# Exercise prompt
Since only part of the material below is wanted, output exactly the lines from the one with "Image resolution: width=1024 pixels, height=710" up to and including the one with "Task: Click the up arrow in 난방 오일 row".
[Opening Records for the task section]
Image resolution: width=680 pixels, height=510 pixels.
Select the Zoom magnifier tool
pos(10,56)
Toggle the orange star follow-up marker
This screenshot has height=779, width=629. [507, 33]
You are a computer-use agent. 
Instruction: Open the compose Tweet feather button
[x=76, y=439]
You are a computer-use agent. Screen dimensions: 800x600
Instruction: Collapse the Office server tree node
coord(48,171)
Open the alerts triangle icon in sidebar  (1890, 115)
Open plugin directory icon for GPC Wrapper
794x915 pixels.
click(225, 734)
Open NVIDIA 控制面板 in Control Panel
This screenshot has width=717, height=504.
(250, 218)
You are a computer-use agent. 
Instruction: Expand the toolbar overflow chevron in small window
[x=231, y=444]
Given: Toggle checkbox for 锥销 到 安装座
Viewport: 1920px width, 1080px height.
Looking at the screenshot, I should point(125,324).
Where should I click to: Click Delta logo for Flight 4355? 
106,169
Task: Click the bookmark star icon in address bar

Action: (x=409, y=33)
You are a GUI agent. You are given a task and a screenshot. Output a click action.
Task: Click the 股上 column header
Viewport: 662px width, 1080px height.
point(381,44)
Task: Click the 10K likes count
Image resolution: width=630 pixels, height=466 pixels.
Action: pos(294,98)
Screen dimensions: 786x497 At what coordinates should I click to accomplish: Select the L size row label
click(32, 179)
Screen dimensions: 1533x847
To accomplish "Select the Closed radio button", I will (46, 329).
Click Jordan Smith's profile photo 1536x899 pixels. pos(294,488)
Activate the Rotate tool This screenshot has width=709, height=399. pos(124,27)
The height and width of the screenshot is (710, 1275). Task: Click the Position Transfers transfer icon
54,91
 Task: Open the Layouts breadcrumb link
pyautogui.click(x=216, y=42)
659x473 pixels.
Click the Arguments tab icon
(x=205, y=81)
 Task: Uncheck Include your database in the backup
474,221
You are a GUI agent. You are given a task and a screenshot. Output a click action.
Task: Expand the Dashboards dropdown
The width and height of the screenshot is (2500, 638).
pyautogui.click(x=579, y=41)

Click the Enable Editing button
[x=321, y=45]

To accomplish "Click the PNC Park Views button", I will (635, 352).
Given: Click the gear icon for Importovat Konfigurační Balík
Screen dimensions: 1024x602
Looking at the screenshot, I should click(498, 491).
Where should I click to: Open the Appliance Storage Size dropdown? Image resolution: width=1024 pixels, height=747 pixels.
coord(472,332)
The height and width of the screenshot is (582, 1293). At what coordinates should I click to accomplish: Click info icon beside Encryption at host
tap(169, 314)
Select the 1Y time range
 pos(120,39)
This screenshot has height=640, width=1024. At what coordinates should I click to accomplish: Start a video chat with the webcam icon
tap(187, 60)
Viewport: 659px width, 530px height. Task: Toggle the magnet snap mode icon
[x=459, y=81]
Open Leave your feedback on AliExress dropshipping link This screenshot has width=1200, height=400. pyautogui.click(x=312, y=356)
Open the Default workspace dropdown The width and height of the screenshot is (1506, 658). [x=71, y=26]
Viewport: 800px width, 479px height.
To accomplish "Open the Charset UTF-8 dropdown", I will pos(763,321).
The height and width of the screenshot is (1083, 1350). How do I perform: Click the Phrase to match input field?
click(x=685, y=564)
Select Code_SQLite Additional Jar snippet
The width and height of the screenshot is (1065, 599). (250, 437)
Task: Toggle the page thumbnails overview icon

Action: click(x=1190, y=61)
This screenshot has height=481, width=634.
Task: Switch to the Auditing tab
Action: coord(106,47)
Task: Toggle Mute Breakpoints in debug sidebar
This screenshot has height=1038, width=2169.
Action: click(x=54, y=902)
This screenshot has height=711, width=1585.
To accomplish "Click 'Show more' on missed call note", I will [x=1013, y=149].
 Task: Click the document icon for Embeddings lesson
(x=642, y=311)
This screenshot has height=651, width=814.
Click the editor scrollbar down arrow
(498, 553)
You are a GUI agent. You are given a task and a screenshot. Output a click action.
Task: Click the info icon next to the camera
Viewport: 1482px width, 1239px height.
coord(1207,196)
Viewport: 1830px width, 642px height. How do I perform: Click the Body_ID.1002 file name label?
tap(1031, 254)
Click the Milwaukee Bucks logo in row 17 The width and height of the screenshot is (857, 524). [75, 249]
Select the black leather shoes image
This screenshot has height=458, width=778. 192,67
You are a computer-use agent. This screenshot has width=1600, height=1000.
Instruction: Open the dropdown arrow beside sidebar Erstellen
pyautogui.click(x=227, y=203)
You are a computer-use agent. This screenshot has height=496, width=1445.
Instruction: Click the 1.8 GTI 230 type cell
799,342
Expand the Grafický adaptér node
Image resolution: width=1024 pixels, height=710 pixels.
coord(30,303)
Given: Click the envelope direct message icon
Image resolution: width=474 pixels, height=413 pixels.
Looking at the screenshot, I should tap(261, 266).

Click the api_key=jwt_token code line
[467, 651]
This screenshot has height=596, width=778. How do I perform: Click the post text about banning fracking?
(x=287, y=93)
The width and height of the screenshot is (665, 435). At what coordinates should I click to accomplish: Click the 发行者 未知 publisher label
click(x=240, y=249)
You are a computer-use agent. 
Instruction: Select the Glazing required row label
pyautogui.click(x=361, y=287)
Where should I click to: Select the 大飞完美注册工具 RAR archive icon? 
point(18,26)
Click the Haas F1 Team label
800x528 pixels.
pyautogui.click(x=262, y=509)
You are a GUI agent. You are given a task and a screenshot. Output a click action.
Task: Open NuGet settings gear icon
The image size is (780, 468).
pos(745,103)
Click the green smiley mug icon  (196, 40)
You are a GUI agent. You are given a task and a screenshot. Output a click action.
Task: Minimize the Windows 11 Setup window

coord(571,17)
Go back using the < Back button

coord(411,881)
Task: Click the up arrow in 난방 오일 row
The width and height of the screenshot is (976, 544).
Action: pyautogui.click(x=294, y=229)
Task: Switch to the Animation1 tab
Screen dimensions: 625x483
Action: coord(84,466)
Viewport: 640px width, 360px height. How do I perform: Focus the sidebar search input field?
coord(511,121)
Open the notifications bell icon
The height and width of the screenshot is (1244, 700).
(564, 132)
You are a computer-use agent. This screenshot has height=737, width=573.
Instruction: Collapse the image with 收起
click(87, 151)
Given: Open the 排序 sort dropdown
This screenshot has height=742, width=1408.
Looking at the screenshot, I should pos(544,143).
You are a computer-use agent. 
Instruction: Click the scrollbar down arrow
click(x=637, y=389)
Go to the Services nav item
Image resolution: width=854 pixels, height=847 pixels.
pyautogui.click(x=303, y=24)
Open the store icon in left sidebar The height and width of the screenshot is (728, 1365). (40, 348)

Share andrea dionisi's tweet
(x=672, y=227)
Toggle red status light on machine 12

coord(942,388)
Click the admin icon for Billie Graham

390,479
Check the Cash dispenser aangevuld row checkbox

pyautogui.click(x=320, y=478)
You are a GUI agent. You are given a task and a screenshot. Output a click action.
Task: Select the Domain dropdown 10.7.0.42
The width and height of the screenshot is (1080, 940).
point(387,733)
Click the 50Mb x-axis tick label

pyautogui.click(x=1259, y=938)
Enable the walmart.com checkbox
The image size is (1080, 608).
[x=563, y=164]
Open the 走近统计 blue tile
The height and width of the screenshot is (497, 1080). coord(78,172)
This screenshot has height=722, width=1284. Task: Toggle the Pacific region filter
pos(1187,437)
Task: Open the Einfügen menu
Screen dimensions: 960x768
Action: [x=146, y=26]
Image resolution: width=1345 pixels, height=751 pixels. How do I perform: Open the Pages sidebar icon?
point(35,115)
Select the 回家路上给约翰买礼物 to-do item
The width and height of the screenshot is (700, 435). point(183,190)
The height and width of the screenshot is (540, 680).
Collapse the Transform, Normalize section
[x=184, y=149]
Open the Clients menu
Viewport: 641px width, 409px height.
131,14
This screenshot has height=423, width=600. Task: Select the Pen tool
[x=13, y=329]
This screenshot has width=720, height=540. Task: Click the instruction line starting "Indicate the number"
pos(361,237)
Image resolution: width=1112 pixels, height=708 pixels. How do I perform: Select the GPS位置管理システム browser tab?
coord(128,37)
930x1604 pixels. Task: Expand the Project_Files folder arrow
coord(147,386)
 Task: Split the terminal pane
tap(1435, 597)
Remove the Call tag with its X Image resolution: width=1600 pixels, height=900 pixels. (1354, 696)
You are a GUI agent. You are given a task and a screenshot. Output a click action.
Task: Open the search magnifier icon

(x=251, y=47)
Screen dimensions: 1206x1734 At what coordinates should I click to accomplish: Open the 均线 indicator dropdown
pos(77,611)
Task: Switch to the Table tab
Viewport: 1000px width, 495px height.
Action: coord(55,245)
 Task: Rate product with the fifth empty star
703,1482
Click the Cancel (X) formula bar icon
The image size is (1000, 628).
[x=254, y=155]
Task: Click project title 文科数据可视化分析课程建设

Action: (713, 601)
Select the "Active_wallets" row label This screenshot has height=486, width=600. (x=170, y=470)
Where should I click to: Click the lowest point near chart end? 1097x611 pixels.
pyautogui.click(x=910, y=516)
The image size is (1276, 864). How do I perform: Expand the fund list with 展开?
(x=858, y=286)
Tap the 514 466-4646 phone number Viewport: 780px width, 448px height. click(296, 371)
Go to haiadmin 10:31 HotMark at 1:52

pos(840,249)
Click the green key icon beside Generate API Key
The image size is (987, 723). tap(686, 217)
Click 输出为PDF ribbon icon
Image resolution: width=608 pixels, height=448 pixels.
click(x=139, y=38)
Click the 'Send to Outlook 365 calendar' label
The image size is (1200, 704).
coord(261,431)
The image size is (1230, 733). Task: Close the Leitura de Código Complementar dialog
[Closing Records for the task section]
# Answer for this exercise
Image resolution: width=1024 pixels, height=710 pixels.
coord(30,303)
Given: Click the envelope direct message icon
Image resolution: width=474 pixels, height=413 pixels.
Looking at the screenshot, I should tap(261, 266).

Click the api_key=jwt_token code line
[467, 651]
This screenshot has height=596, width=778. How do I perform: Click the post text about banning fracking?
(x=287, y=93)
The width and height of the screenshot is (665, 435). At what coordinates should I click to accomplish: Click the 发行者 未知 publisher label
click(x=240, y=249)
You are a computer-use agent. 
Instruction: Select the Glazing required row label
pyautogui.click(x=361, y=287)
Where should I click to: Select the 大飞完美注册工具 RAR archive icon? 
point(18,26)
Click the Haas F1 Team label
800x528 pixels.
pyautogui.click(x=262, y=509)
You are a GUI agent. You are given a task and a screenshot. Output a click action.
Task: Open NuGet settings gear icon
The image size is (780, 468).
pos(745,103)
Click the green smiley mug icon  (196, 40)
You are a GUI agent. You are given a task and a screenshot. Output a click action.
Task: Minimize the Windows 11 Setup window

coord(571,17)
Go back using the < Back button

coord(411,881)
Task: Click the up arrow in 난방 오일 row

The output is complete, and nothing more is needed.